Ça, c’est pour le côté positif que la guerre de fratries cause au sein de l’entité groupe. Ce dernier doit toutefois résister à s’écouter. La formule ne fonctionne en effet que lorsque chaque membre veut tirer la couverture de son côté et refuse d’écouter les conseils des autres connards qui veulent, eux aussi, être l’obsession des groupies. Le groupe qui compromet est mort-né, c’est un communisme soviétique qui finit toujours comme Lénine a fini : en pourriture. Il doit ainsi être composé d’un dictateur qui pulvérise les autres membres, ou alors, d’un ensemble de dictateurs prêts à ruiner la cohésion d’ensemble. 

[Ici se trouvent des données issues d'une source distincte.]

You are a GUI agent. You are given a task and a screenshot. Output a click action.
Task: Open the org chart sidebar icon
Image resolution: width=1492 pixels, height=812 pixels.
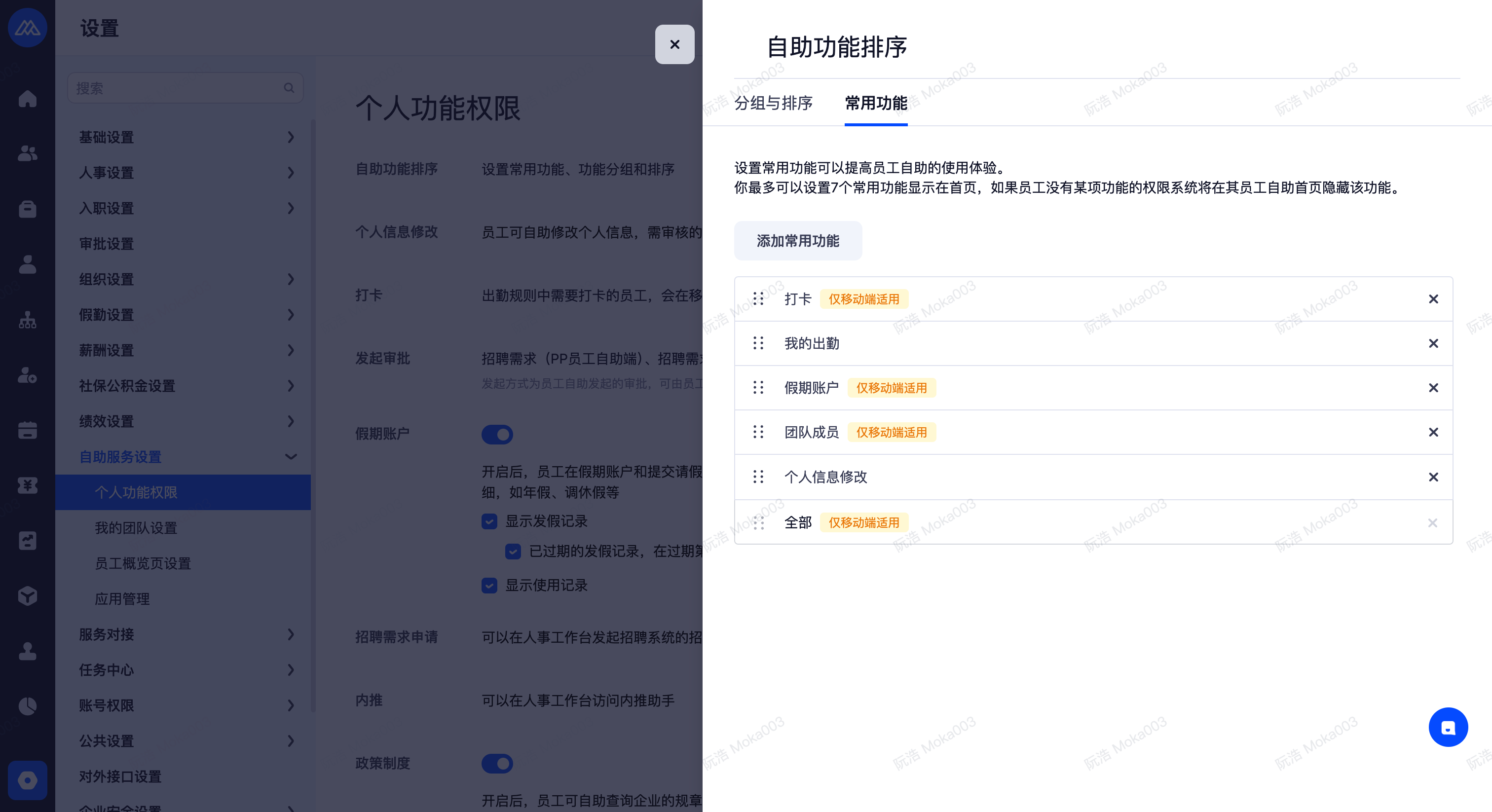tap(27, 320)
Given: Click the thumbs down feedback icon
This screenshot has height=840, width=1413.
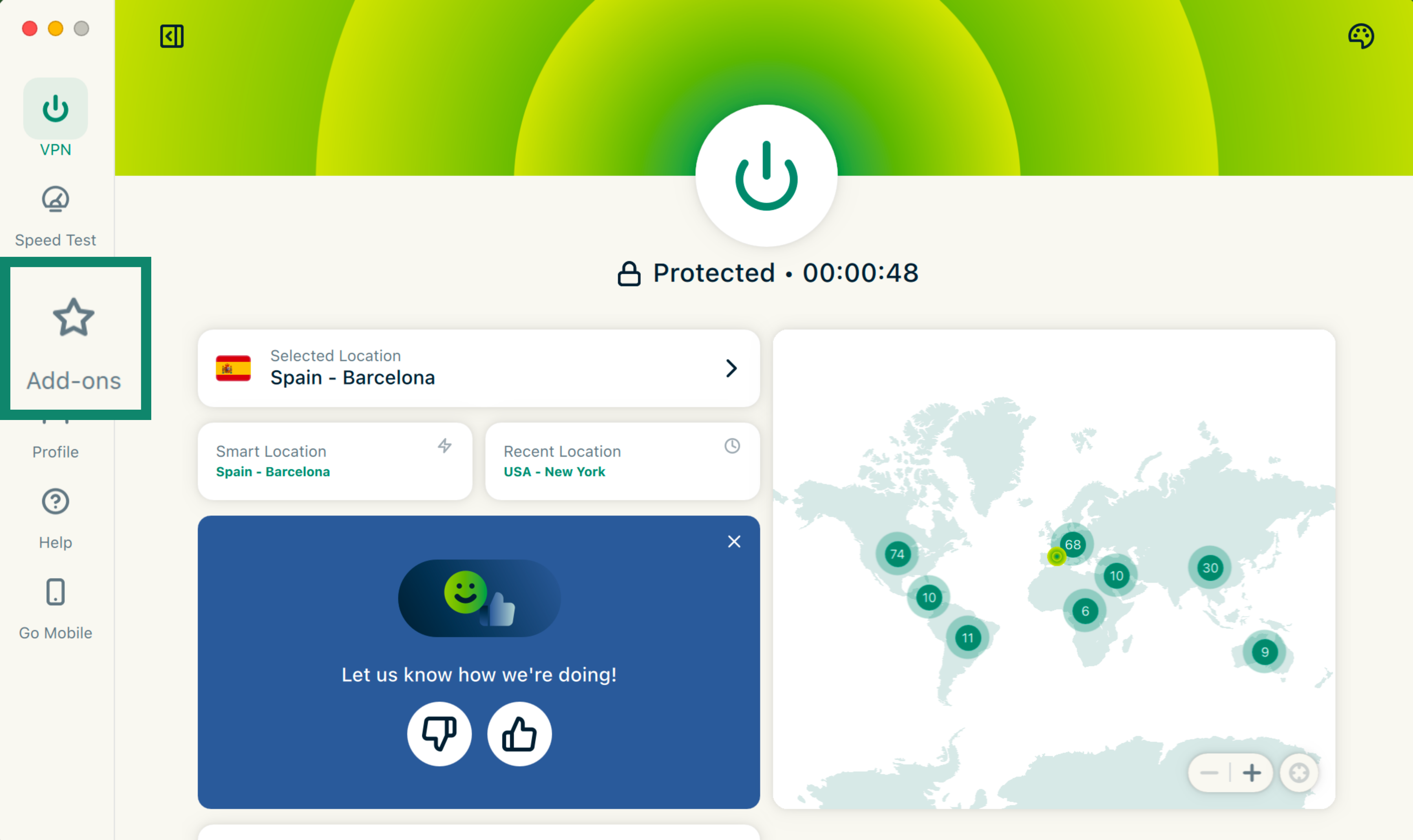Looking at the screenshot, I should pos(439,734).
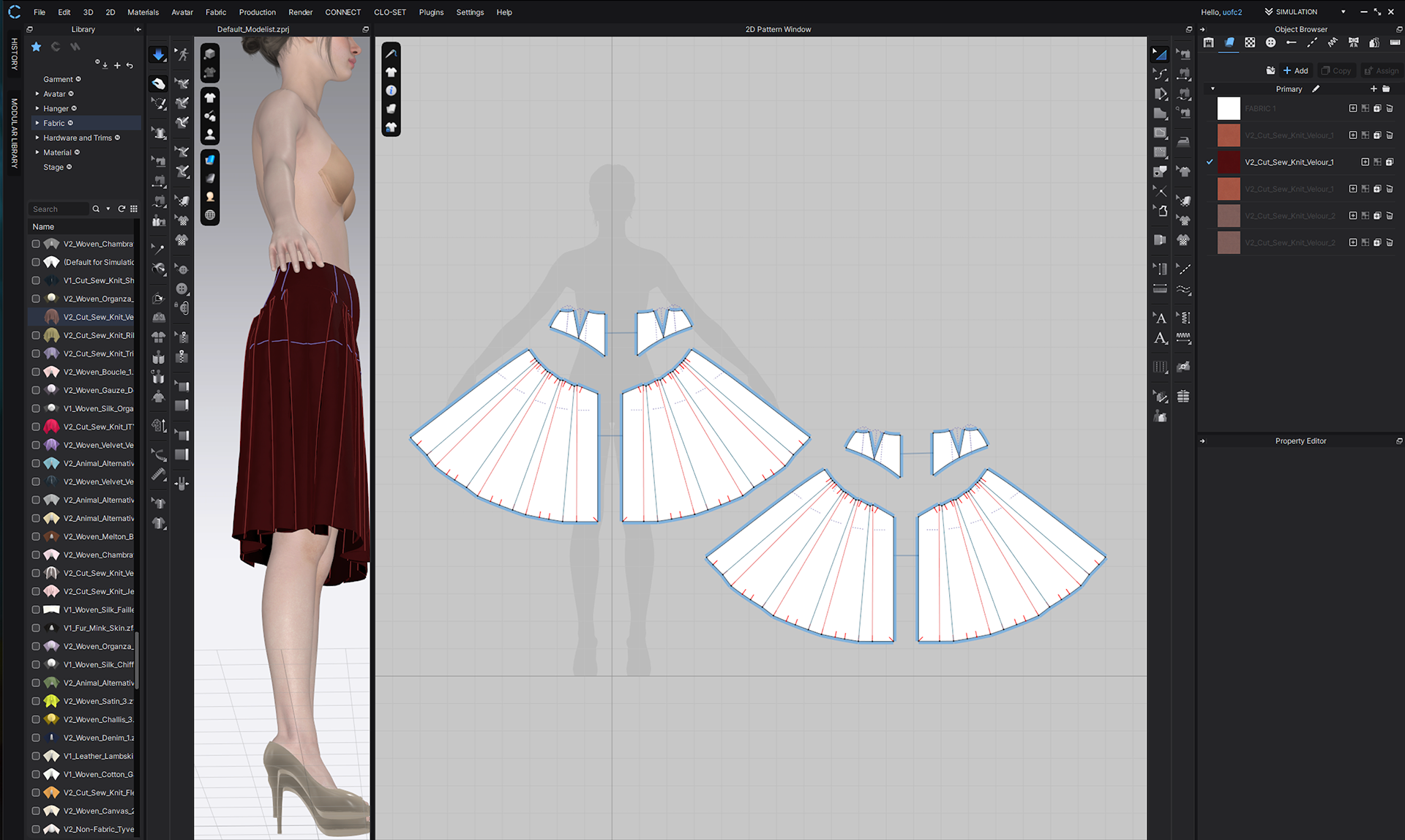The width and height of the screenshot is (1405, 840).
Task: Select the dark red Velour fabric swatch
Action: point(1229,162)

Pour cette raison, le projet solo a cela de bien qui ne risque pas l’aplanissement de la création. L’artiste peut partir, tout seul, dans une direction honteuse sans que personne ne l’en empêche. C’est génial. Certes, il n’a plus à se soumettre à aucune urgence, mais il peut alors divaguer, se perdre là où le collectif n’ira pas. Entre groupe dictatorial et aventure solo complètement pétée, mon cœur balance. Une chose est sure, l’heure est à n’écouter personne d’autre que soi-même.